Why log stash? Because of the huge data size we tried log stash, as this is more reliable to populate index in less time. We can write our own code to parse the CSV and populate index by calling post API, but this takes a considerable amount of time and it’s not suggested if your file sizes are more than 100MB. We tried log stash with around 800 MB (5 million records) and it worked well
What are the advantage? If you are already having an application, over the period the data grows. Application starts performing slow. Then it is ideal or easy to implement Elastic search for better performance. Log stash will be useful to load millions of data seamlessly.
What are the challenges? While loading data I mostly faced to parse the data for few field types like Date and json data, ensure proper format applied in the maapping created in elastic search otherwise it will treat every field as string using its own logstash template.
While populating, sometimes we use to delete index and execute logstash command. But data was not populated. To address this issue, in the logstash folder “D:\logstash-5.0.1\data\plugins\inputs\file” remove the sincedb file as this maintains the state of the csv file any changes in csv will pushed to index, but if delete index and try to re populate, in that case you need to delete this file every time.
What are the alternatives? For any existing application that runs from long period than data might have been grown in huge size. To implement Elastic search we can use some plug-in such as river.
- River is a plug-in that connects DB and populates the index. But this plug-in was obsolete now.
- Write your own code for moving data to Elasticsearch index. Such as node.js where if you can connect to your DB. Then you query intended data for indexing and then call Elasticsearch domain to do post call for the data.

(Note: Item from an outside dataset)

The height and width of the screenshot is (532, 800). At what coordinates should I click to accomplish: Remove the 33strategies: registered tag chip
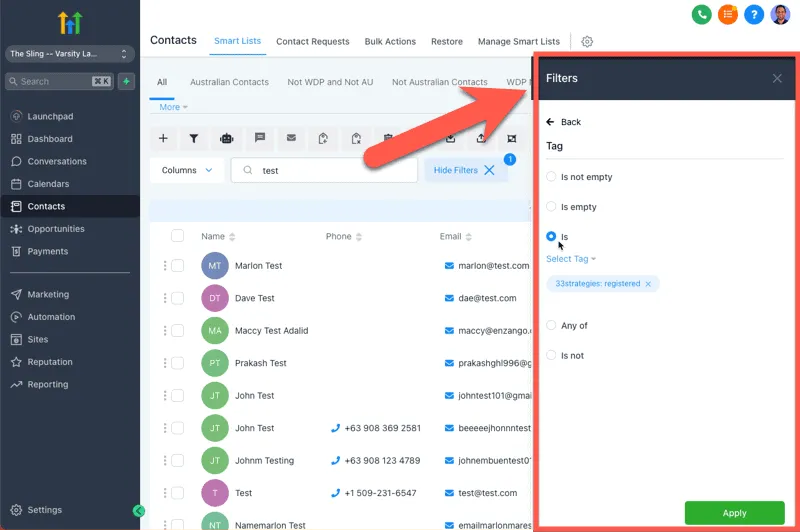648,284
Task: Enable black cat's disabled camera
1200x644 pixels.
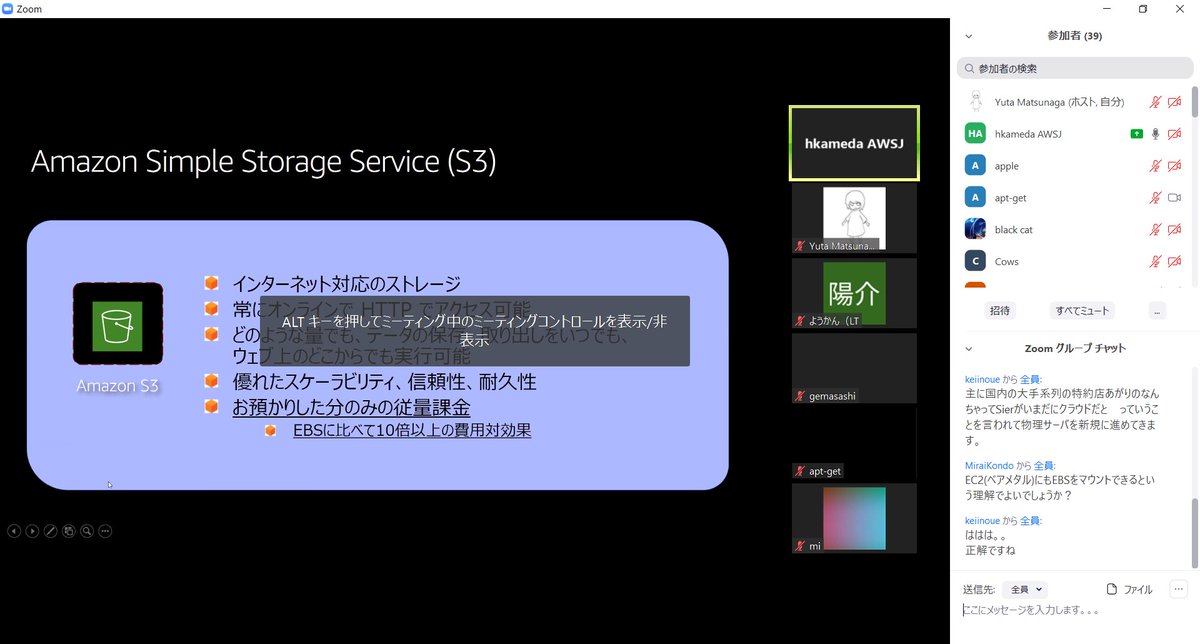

- Using the AOP, you can make an API call to Elastic index for any CRUD operations on your data to update the Index.
AWS Elastic Search Service
Creating the service in AWS is a simple process. Elasticsearch domain available within no time. Ensure proper security policies configured. Then querying Elasticsearch index was easy like any other DB queries. Getting calculated field result is faster when compared to the other Databases. But query syntax is not straight forward needs some practice.
AWS Lambda Function
This function’s are simple to write, the input and out to the Elastic search index can be customised inside this function. To trigger this function we can use an AWS API Gateway.
AWS API Gateway
This is a simple AWS resource that used to trigger AWS Lambda functions on need basis with defined request input
AWS Event Scheduler
This is a cron scheduler task that can be setup on a Lambda function to execute in predefined timings
Conclusion – Performance was achieved seamlessly without touching any of the existing source code with few API’s that replace their existing API’s. We can create Elastic search index and can provided them search URL’s. But Elastic query creation and response format will need more changes from the Application side. Hence we used the AWS lambda functions and AWS API Gateway for the formatted requests and responses for smooth execution of this project.